Following Boeing’s call for a 226% mark-up in combined duties over allegations of illegal subsidies, the US administration’s Department of Commerce slapped a preliminary 220% tariff on the 75 CS100s due for ­delivery to Delta Air Lines. If the preliminary tariff decision is made final, the CSeries may be finished.

Bombardier can still appeal against the US government’s ruling in international forums, but uncertainty surrounding the outcome will cloud its future.

The airframer acknowledged in financial statements that it had sold the CSeries at a loss to Delta in April 2016, while it secured financial bail-outs from the Quebec provincial government and the federal ­treasury in Ottawa.

A year later, Boeing capitalised on the newly-elected US President Donald Trump’s protectionist agenda to bring a legal hammer down on Delta’s CSeries deal.

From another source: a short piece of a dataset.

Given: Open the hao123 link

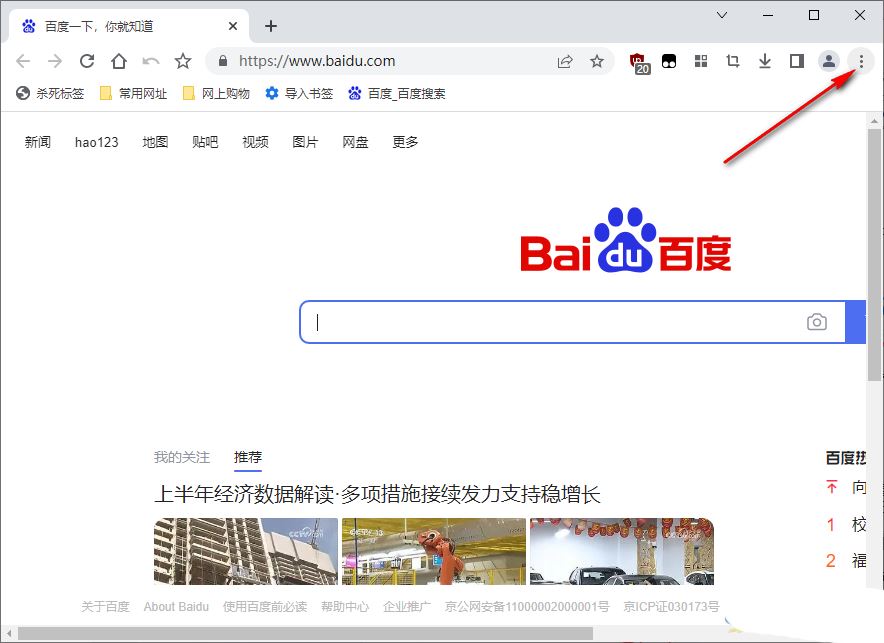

Boeing’s objections to Bombardier’s loss-making Delta sale – after racking up $30 billion in deferred production costs on the 787 while securing billions in state tax credits for the 777X – can be viewed as aggressive, hardball tactics or rank hypocrisy.

For the CSeries, however, it does not matter. Unless doubt surrounding the tariffs is removed completely and swiftly, Bombardier is likely to lose the Delta order and gain a gaping hole in the programme’s production schedule for the next two years.

Bombardier has delivered an excellent aircraft, but it did not engineer a product that can compete with the industrial scale and financial power of Airbus and Boeing, or against government policies that protect them.

In a few years, the Comac C919 will be ready for delivery. If Boeing is worried about the Canadian government’s willingness to back the CSeries, ­China’s resources for promoting its narrowbody pose a vastly greater threat. The CSeries maybe just the first victim caught in the crossfire.